The Minnesota Senate has approved a comprehensive package of workplace protections for women by a 51-14 margin, MPR News reports.
The measure, known as the Women’s Economic Security Act, contains a number of provisions designed to address inequalities between men and women in the workplace, according to the Star Tribune, including:
– Requiring private businesses that contract with the state to certify that they pay men and women equally.
– Extending unpaid maternity leave from six to 12 weeks, extending the use of sick leave to caring for grandchildren. – Enhancing protections for victims of domestic violence. – Creates a grant program to encourage women in non-traditional jobs and women business owners. – Requiring employers to provide a place other than a bathroom for nursing mothers to pump breast milk. – Launching a feasibility study for a state retirement savings plan for those without an employer-provided option.

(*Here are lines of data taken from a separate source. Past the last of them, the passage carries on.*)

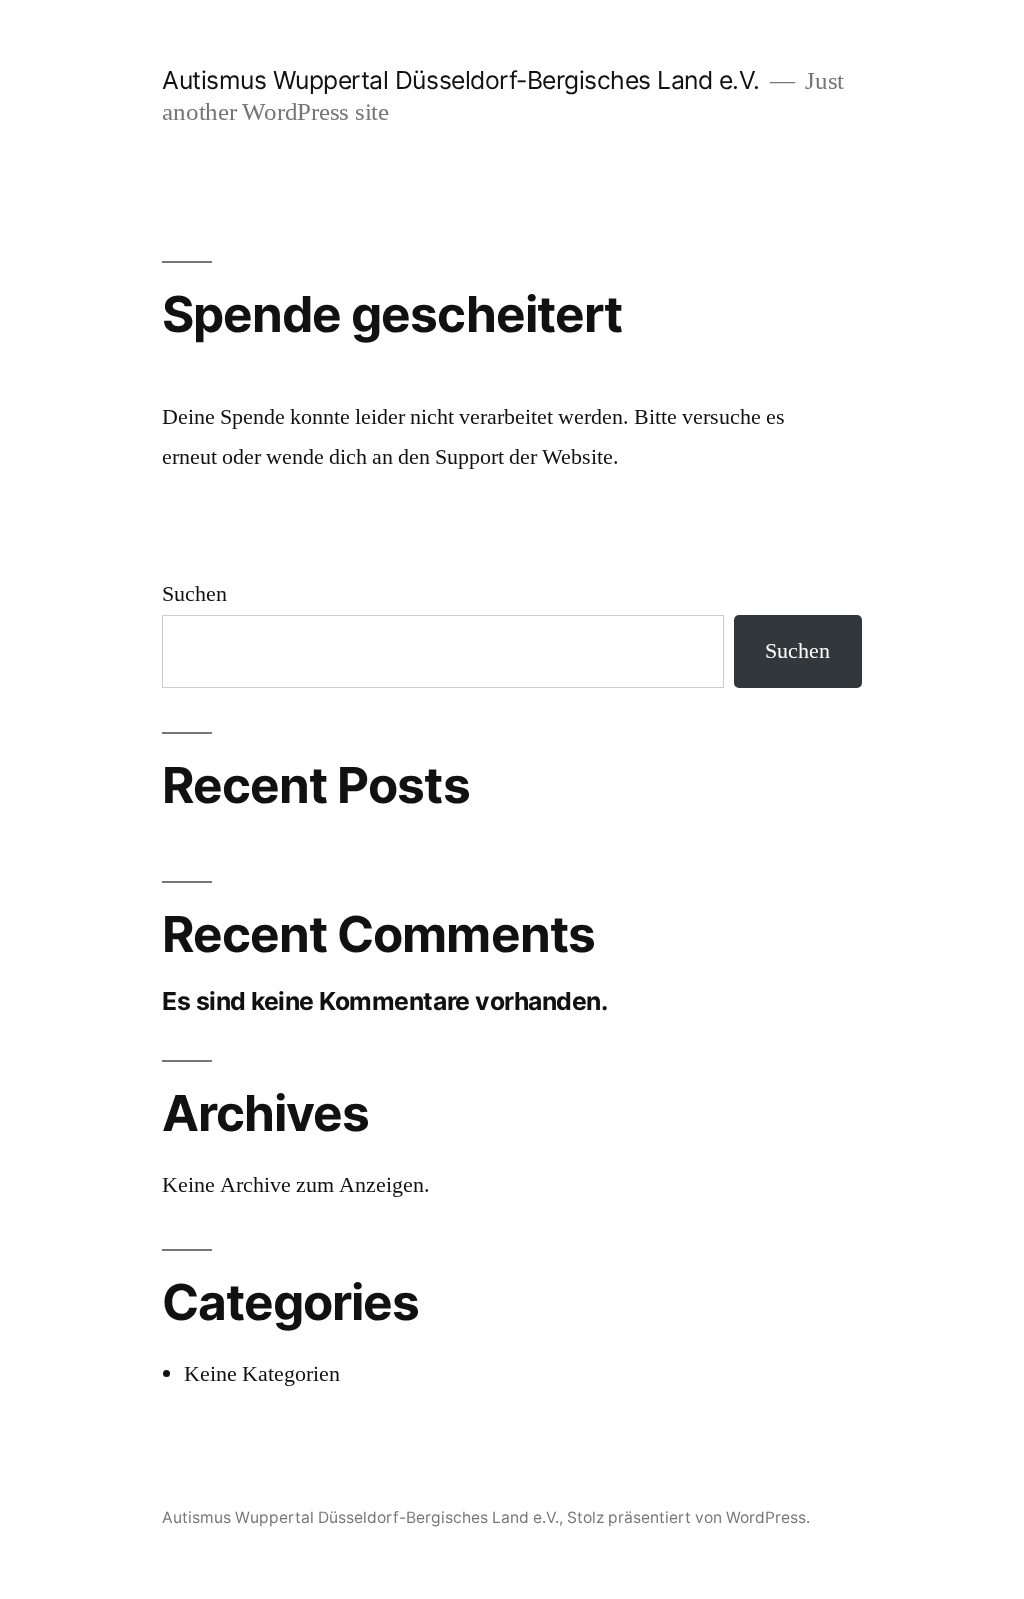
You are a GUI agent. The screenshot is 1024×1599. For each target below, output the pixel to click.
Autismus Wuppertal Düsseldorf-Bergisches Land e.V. (460, 80)
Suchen (194, 594)
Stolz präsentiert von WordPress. (688, 1517)
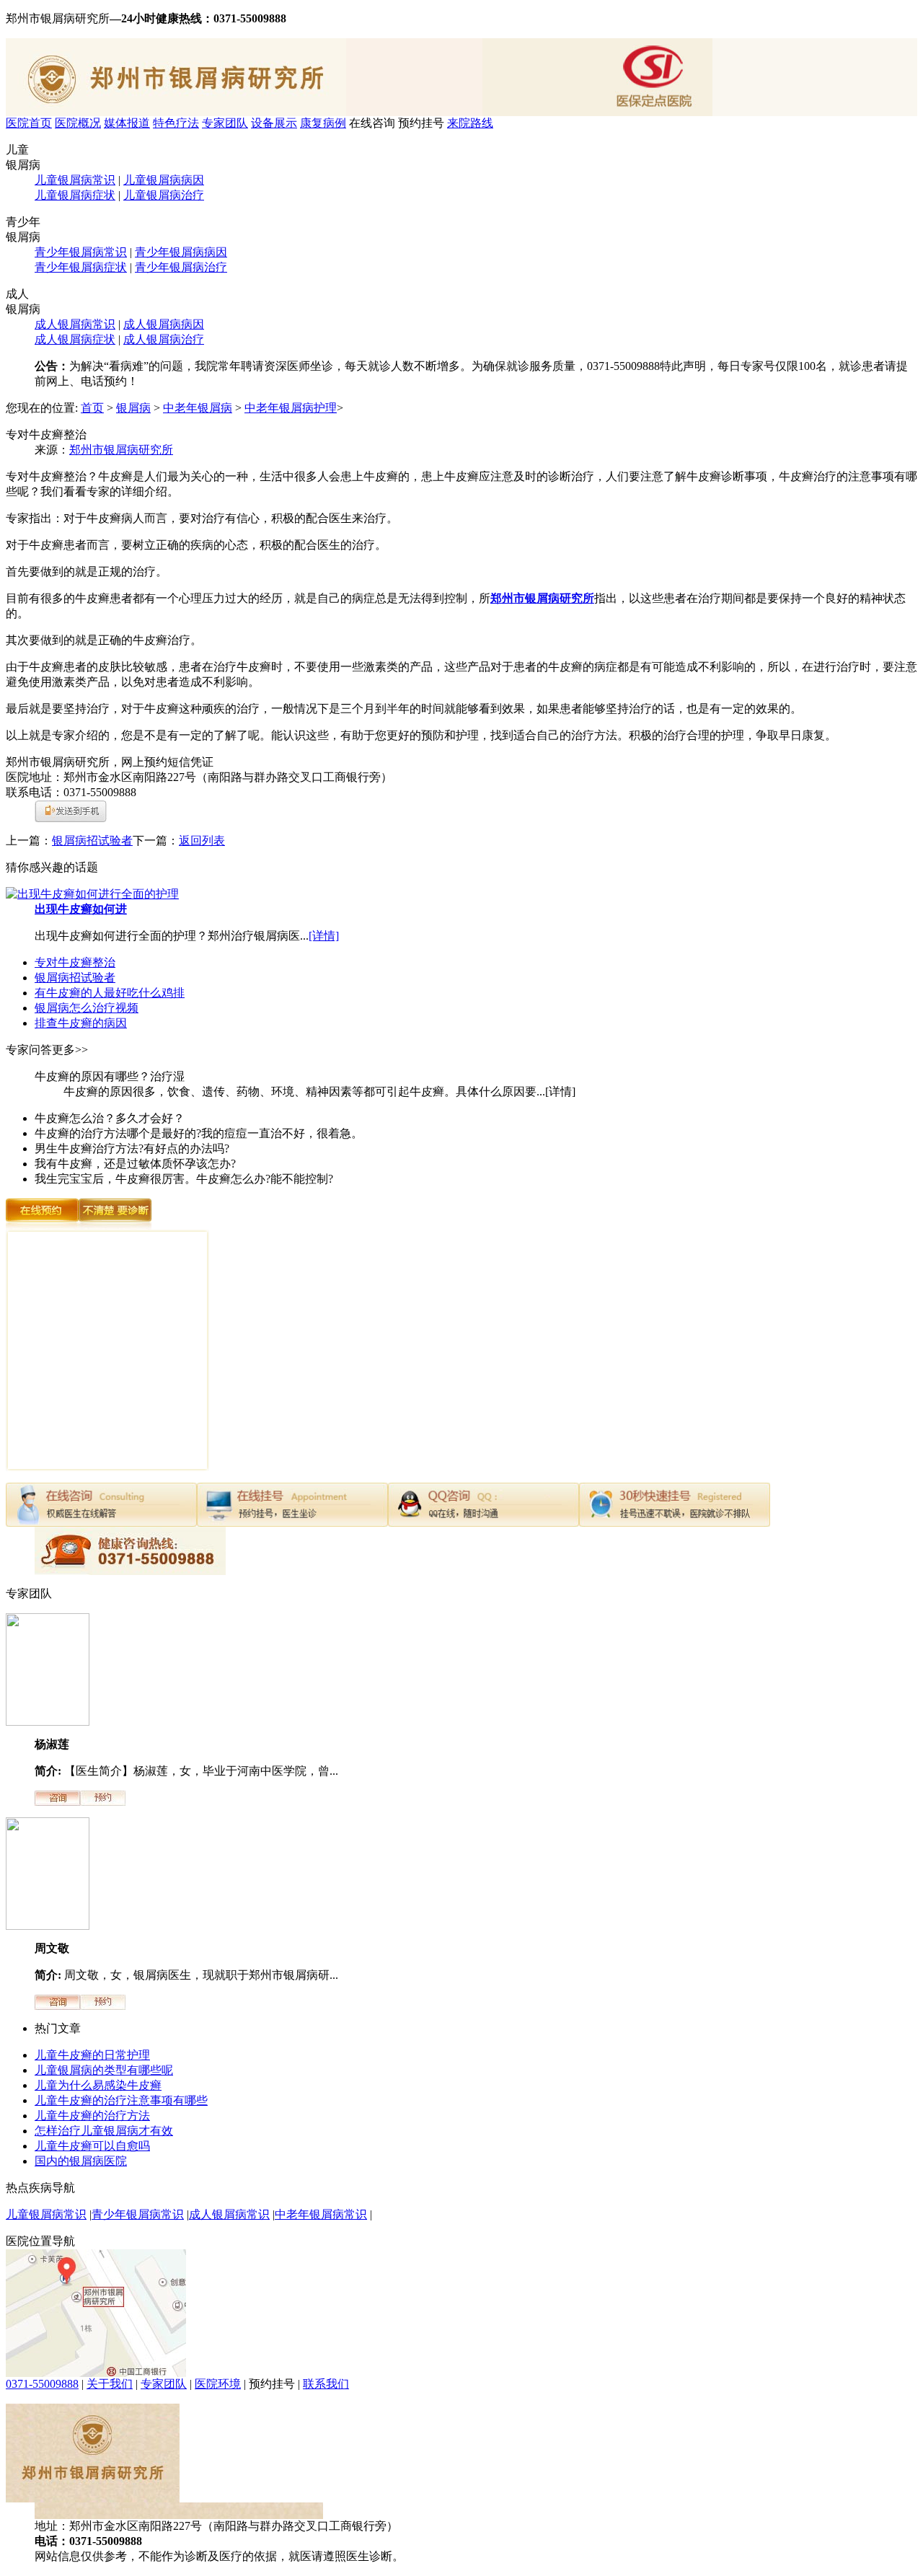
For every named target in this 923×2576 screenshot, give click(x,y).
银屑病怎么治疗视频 (86, 1008)
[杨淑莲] (47, 1722)
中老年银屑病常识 (321, 2214)
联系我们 (326, 2384)
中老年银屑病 (197, 408)
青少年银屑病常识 (81, 252)
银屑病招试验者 (92, 840)
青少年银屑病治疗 (181, 267)
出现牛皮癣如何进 (81, 909)
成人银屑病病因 (163, 324)
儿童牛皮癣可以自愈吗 (92, 2146)
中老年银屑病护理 (290, 408)
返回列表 (202, 840)
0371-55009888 (42, 2384)
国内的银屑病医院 (81, 2161)
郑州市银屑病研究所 (121, 450)
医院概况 (78, 123)
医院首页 (29, 123)
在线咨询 (372, 123)
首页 (92, 408)
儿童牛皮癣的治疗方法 (92, 2115)
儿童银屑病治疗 (163, 195)
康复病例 (323, 123)
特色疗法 (176, 123)
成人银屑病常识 (75, 324)
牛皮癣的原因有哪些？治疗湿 (110, 1076)
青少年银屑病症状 (81, 267)
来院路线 (470, 123)
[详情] (324, 936)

The total cost of the bill is $2.7 million. A nationwide survey recently found that female workers in Minnesota are paid 80 cents for every dollar a man makes.
The original package of bills also included a major expansion of child care subsidies, but that provision was dropped as the measure went through the committee process, in part because of its estimated price tag of "a couple hundred million dollars," according to Finance and Commerce.
Another provision, which would have required employers to provide one hour of sick leave for every 30 hours worked, was also dropped in the face of opposition, Finance and Commerce reported.
Still, the measure's author, Sen. Sandy Pappas, DFL-St. Paul, said it's a good step toward helping working women, according to MPR.
"A lot of it is the culture and corporate America just agreeing that they have to treat their women employees equally to their male employees, and provide the kind of accommodations that keep women in the workforce,” she said.
Opponents of the measure said they didn't see the need for it.
“I will not stand here and vote for a bill that promotes one gender over another," said Sen. Dan Hall, R-Burnsville, according to the Star Tribune. “If you work hard, if you compete better than others, you will find greater opportunities, whether you’re a man or a woman.”
The House passed a similar version of the bill earlier this month, and the differences between the two bills will be addressed by a conference committee.
Gov. Mark Dayton has said he supports the bill.